ESTRATTO DELLA FONTE:
____

In bicicletta tra Umbria, Lazio e Marche: un itinerario per tutti

Viaggiare in bicicletta non vuol dire soltanto faticare e sudare. L’importante è scegliere l’itinerario giusto, o comunque quello più adatto a noi. Questo, per esempio, vi porterà a pedalare tra i borghi medioevali e i paesaggi senza tempo del Centro Italia, senza soffrire troppo e con molta soddisfazione. Anche culinaria

Quando si pensa ai viaggi in bicicletta, inesorabilmente vengono in mente salite, sudate e crampi, e la voglia di partire viene meno. Ma non c’è niente di più sbagliato, perché il segreto sta nello scegliere l’itinerario giusto, o comunque più adatto a noi. Oltre – naturalmente – a una bicicletta confortevole e robusta, che consenta di pedalare anche sugli sterrati. Se siete a caccia di spunti, la nuova guida Pedala Italia (a cura di Albano Marcarini, ediciclo editore, €14), raccoglie venti itinerari su due ruote tra i più belli d’Italia e, soprattutto, adatti a tutti, bambini inclusi.

Tra i tour più interessanti proposti nel libro c’è quello che percorre la Ciclovia delle Marmore, prima lunga ciclabile dell’Italia Centrale, e la Via Salaria da San Benedetto del Tronto a Roma, che qui «spezzeremo» per completare un itinerario unico, da Assisi e San Benedetto del Tronto in 9-10 giorni. Partiamo!

1° tappa Assisi – Bevagna
È una tratta brevissima, di 28,6 km appena, e si svolge prevalentemente su strade di campagna asfaltate e qualche tratto di ciclabile, molto utile per rodare la tenuta sul sellino. Se si arriva ad Assisi il giorno prima o la mattina presto, la visita alla Basilica di San Francesco e ai suoi straordinari affreschi di Giotto, Cimabue e Simone Martini è irrinunciabile. L’accesso alla ciclabile è dalla Stazione di Santa Maria degli Angeli in direzione Cannara e, lungo la strada, più o meno a metà tragitto, si raccomanda la deviazione con sosta a Spello, gioiellino medioevale con la splendida Villa Fidelia e i vicoli di vasi fioriti. Prima notte a Bevagna (per dormire: Il Monastero di Bevagna, nel cuore del Borgo Medievale, ex convento del XVI secolo adibito ad albergo agli inizi del Novecento; oltre a un parco di notevoli dimensioni, al suo interno ospita anche l’antica chiesetta di Santa Maria de ponte lapidum. Tel: 0742 361636​ / 320 6779 656​).

____

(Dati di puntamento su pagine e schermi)
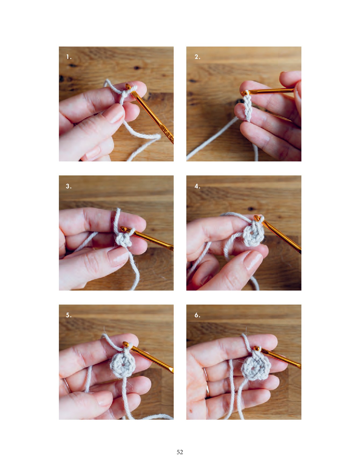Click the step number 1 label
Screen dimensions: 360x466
69,57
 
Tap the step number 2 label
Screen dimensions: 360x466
197,57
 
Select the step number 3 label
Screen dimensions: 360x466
69,186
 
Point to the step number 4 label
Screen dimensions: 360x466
197,186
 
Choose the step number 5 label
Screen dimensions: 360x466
69,315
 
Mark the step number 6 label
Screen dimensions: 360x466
197,315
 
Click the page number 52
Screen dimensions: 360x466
180,452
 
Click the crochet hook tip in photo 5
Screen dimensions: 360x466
126,344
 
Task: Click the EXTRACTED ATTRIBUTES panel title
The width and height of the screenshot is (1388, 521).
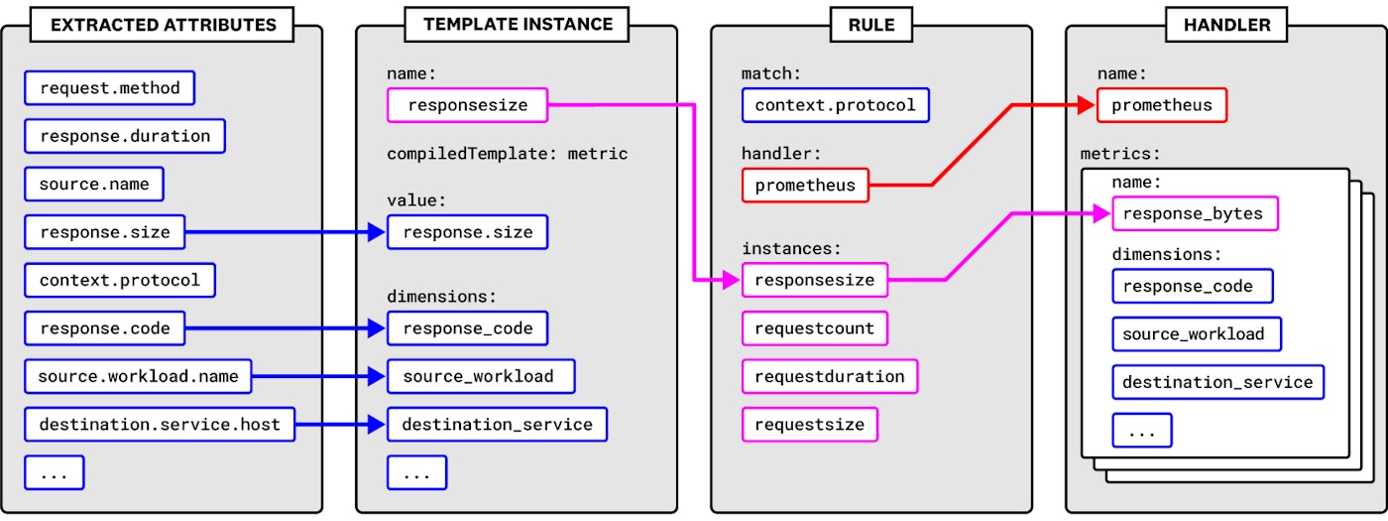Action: (x=163, y=25)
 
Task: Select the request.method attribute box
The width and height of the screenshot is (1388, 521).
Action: (x=110, y=88)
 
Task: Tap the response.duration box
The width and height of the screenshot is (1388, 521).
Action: (x=125, y=136)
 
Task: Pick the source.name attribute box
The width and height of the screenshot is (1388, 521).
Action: (x=94, y=185)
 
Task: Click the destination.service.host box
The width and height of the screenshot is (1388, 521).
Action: (x=160, y=425)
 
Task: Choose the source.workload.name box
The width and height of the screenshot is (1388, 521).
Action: (x=138, y=376)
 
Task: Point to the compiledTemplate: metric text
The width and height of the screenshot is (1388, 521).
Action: (x=507, y=154)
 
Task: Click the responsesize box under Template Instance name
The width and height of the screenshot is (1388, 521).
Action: (x=468, y=105)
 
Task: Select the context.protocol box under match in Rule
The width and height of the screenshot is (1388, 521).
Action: (x=835, y=105)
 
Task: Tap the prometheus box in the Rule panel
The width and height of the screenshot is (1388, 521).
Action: (x=805, y=186)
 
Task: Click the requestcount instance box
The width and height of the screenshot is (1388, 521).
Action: (x=815, y=328)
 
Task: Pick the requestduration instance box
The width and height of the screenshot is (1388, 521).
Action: (x=830, y=376)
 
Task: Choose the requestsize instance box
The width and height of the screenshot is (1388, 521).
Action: (x=810, y=425)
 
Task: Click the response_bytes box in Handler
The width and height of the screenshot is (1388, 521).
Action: (x=1195, y=214)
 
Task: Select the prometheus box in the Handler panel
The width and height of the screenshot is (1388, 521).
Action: (x=1162, y=105)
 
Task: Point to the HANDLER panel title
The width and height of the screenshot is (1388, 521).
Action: (x=1226, y=25)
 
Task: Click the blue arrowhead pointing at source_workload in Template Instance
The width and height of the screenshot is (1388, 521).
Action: (x=376, y=376)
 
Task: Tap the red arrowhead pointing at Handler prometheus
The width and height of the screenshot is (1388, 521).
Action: (x=1087, y=105)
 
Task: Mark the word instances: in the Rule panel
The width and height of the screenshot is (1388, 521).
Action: (x=791, y=249)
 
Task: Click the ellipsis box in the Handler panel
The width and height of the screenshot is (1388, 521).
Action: (x=1141, y=431)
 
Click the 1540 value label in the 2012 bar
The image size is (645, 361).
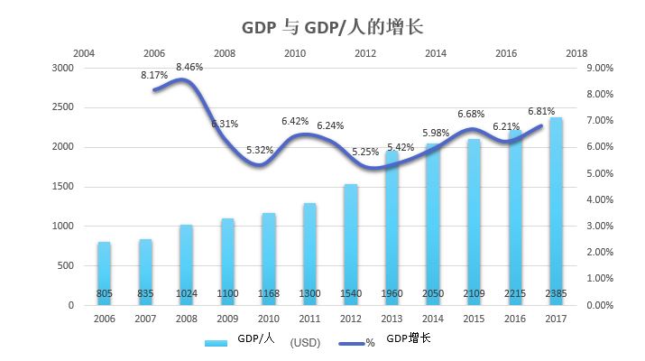click(351, 294)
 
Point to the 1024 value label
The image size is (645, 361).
click(187, 294)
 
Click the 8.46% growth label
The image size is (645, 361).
click(189, 67)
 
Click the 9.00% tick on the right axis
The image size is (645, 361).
click(600, 68)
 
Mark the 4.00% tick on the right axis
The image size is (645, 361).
click(600, 199)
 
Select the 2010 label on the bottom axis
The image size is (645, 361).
click(269, 319)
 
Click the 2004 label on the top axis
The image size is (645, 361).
click(84, 53)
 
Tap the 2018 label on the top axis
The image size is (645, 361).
click(576, 53)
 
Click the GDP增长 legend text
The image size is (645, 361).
click(408, 338)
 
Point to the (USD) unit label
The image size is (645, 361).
click(305, 343)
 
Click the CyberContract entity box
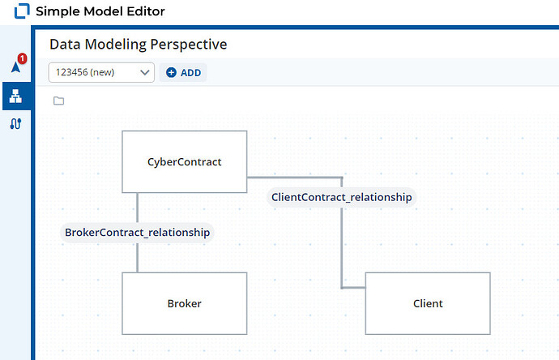(185, 161)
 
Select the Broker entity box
(185, 303)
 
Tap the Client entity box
(428, 303)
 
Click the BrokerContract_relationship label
(137, 233)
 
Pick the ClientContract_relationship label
(342, 197)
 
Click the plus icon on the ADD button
(171, 72)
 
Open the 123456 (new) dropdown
(101, 72)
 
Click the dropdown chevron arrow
(145, 72)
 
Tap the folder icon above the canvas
(59, 101)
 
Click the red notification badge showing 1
(22, 58)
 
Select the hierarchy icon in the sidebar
(15, 96)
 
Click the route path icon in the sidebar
(15, 124)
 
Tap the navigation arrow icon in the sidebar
(15, 66)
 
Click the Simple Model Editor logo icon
(22, 11)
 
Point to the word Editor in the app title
(146, 11)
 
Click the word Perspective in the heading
(189, 45)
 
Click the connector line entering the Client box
(354, 288)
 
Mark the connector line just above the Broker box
(138, 258)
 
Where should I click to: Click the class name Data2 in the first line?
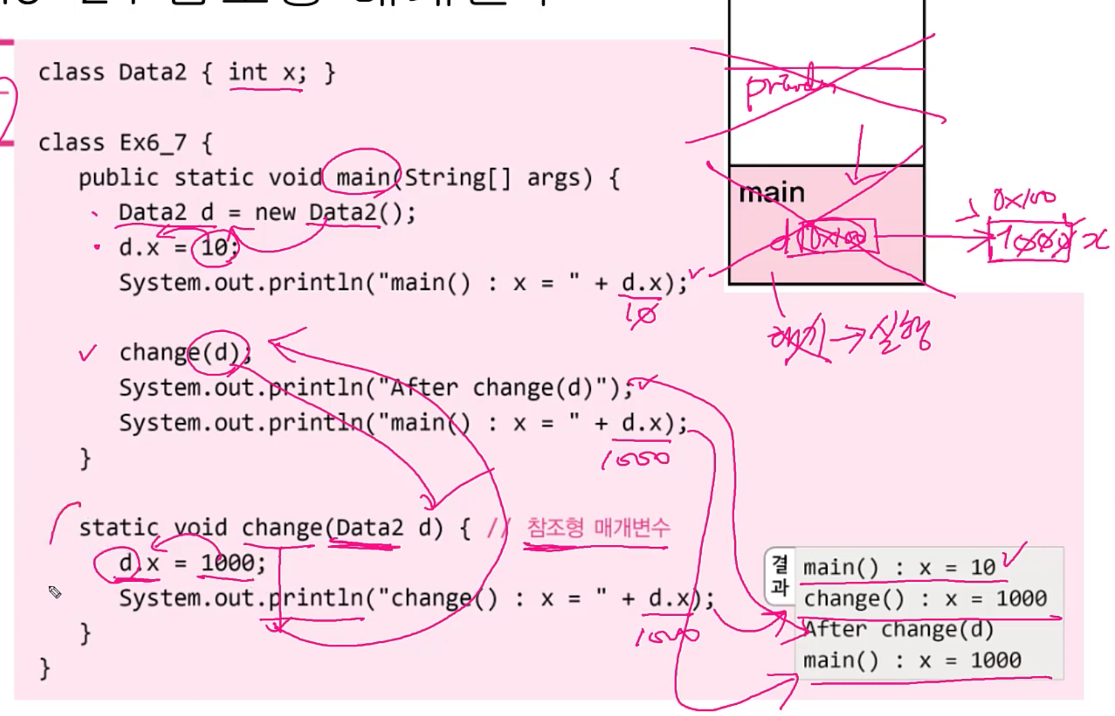click(152, 73)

____

COMPITI DA SVOLGERE:
A. Restituisci il brano del testo sull'itinerario in bicicletta che comincia con "Tra i tour più" e prosegue fino a "9-10 giorni. Partiamo!".
B. Porta avanti il testo sull'itinerario in bicicletta dal punto in cui si ferma.
I record non hanno alcun ruolo in questo lavoro.

RISPOSTE PER COMPITO:
A.
Tra i tour più interessanti proposti nel libro c’è quello che percorre la Ciclovia delle Marmore, prima lunga ciclabile dell’Italia Centrale, e la Via Salaria da San Benedetto del Tronto a Roma, che qui «spezzeremo» per completare un itinerario unico, da Assisi e San Benedetto del Tronto in 9-10 giorni. Partiamo!

B.
Per mangiare: A La Locanda del Postiglione (Spello) si gustano dei picchirilli con fave, guanciale e pecorino da favola, così come i tagliolini cacio, pepe e tartufo (tel: 0742301164). Da La trattoria di Oscar… e quant’altro (Bevagna), lo chef Filippo Artioli vi aspetta con il suo menu rigorosamente stagionale, che prepara con prodotti provenienti dalle aziende agricole locali (tel: 0742 361107 / 373 7694483).

2° tappa Bevagna – Spoleto
Anche qui appena 25 km e tutti in piano. Prima di Spoleto una fermata va fatta alle Fonti del Clitunno, area sorgiva con specchi d’acqua, isolette e pioppi, evocata anche da Carducci e Lord Byron, e considerata sacra dai romani. A Spoleto fate visita al Duomo, uno dei tesori del medioevo umbro. Anche se qui, tra stradine in salita e discese ripide, un po’ ci sarà da faticare. Per dormire: Hotel Charleston, situato a pochi minuti da tutte le principali attrazioni della città (tel: 0743-220052). Per mangiare: Il tempio del gusto con il meglio della tradizione umbra opportunamente rivisitato (tel 074347121).

3° tappa Spoleto – Sant’Anatolia di Narco
L’ex ferrovia Spoleto-Norcia è oggi un percorso ciclabile divertente come «un ottovolante», giura in Pedala Italia Alberto Marcarini. Che ne garantisce anche sull’accessibilità e la «poca fatica». Lungo la tratta preparatevi ad attraversare (con la luce frontale accesa, mi raccomando) la galleria di valico Caprareccia, 3 km riservati solo a ciclisti e pedoni e la cui discesa all’uscita, «da 617 a 290 metri d’altezza», scrive Marcarini, «è a dir poco strepitosa». Per dormire: B&B dell’Osteria, situato dietro a una storica abazia del 1200 e costruito interamente in pietra (tel: 347 136-9077). Per mangiare: L’Abbazia, nel cortile interno dell’abbazia, serve dell’ottimo prosciutto di Norcia, primi al tartufo e altre prelibatezze.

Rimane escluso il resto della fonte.